I 10 killer dell’oceano: i contenitori per il cibo i rifiuti più comuni.

14 Giugno 2021

Due studi analizzano 12 milioni di dati da 36 punti di osservazione in tutto il pianeta: quattro categorie di prodotti rappresentano quasi la metà dell’immondizia generata dall’uomo e presente in acqua.

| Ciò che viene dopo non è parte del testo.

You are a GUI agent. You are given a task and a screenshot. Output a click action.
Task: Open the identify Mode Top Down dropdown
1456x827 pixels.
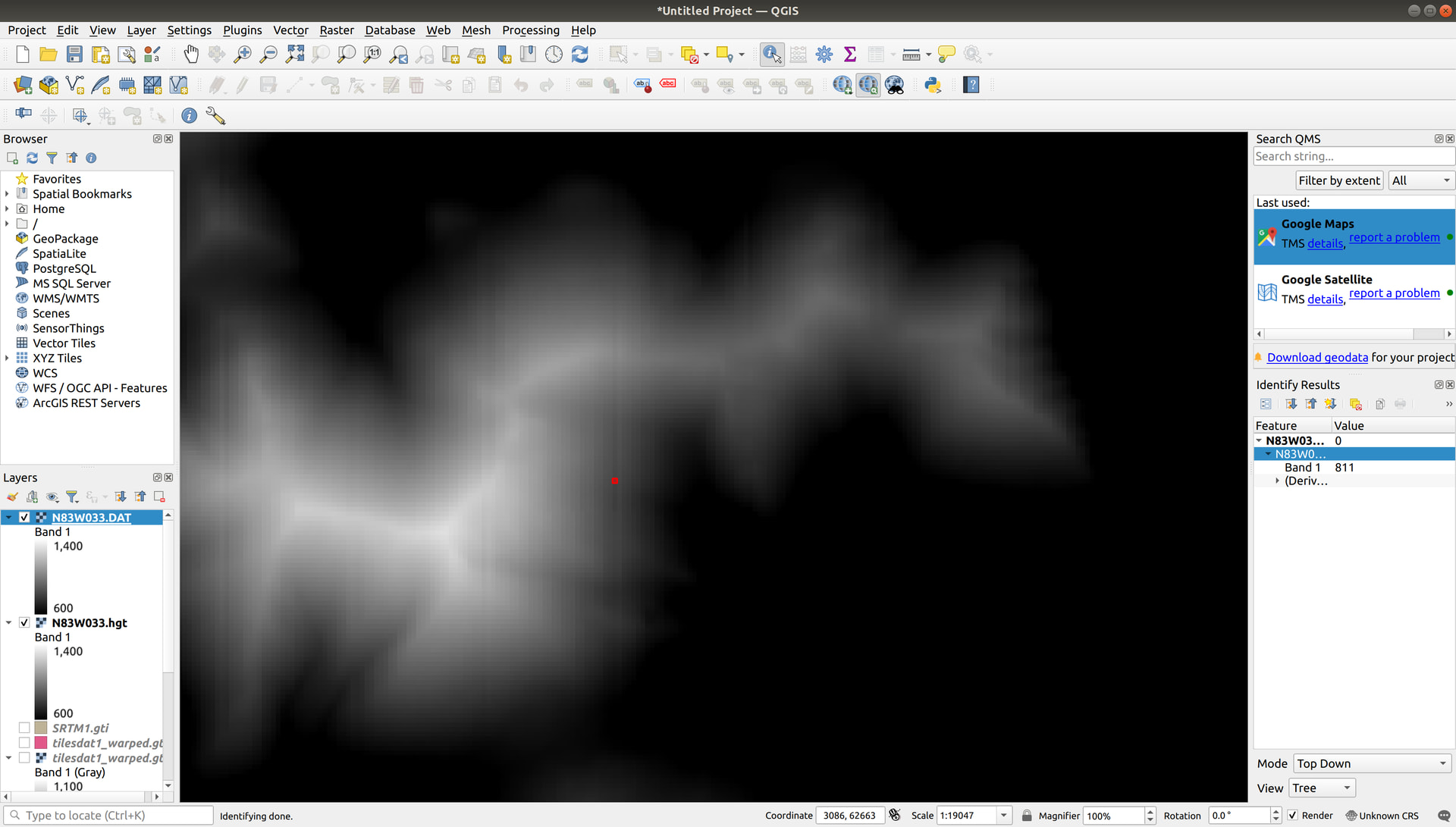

Da simbolo di modernità a soluzione obbligata durante la pandemia, il cibo da asporto è sempre più di moda. Ma nasconde un lato oscuro. Dopo la consumazione, l’imballaggio viene spesso abbandonato nell’ambiente. Dove finisce? In mare. Secondo uno studio appena pubblicato sulla rivista Nature Sustainability, finanziato dalla Fondazione Bbva e dal ministero della Scienza spagnolo, la maggior parte dei rifiuti che infestano gli oceani a livello globale è costituita proprio da sacchetti di plastica monouso, bottiglie di plastica, contenitori o posate per takeaway e involucri vari per alimenti.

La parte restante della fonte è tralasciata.